Stack high, sell cheap
Asda Wal-Mart opened the first of its Supercentres – in Bristol – earlier this week, a move that’s sure to send shockwaves through the supermarket and retail sectors
The opening of the first rebranded Asda Wal-Mart Supercentre in Bristol earlier this week could be the start of radical changes across the UK retail landscape.
The first of three rebranded stores due to open this year, and ten over the next five years, the 8640m2 Bristol site is a clear indication of the US giant’s growing impact on Asda, which it bought for £7bn last year. The majority of the design work has been developed in-house, with Rawls & Company and Silk Pearce also creating certain in-store elements.
As part of the plan to divide the store more in favour of non-food products, unlike the previous 60/40 split in favour of food, the Supercentre has introduced six new departments – a vision centre, photo-processing shop, George Baby shop, sports shop, “wellbeing” centre and electronics department.
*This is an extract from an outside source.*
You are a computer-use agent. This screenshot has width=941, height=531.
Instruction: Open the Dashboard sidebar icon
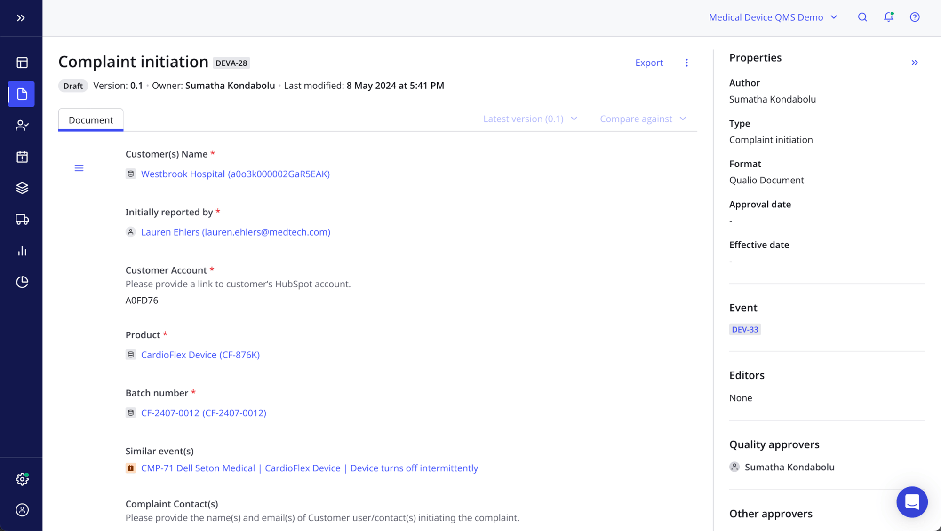[21, 62]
Non-food currently accounts for 56 per cent of product, increasing to 60 per cent in due course in all Supercentres.
Brian Rutherford, head of design and project manager for the Asda Wal-Mart Supercentre, says customer feedback found a need to reduce the impact of the store’s size. “Customers said it was too big, so we went from having one entrance to having two,” he explains.
“There are now four sections – Fresh, George, food hall and general merchandise – which make the Superstore half Asda, half Wal-Mart. Splitting it into slightly more manageable chunks will enable people to do “fresh” shopping in one part without needing to go into the whole store. All the new Superstores will be set out this way,” he explains.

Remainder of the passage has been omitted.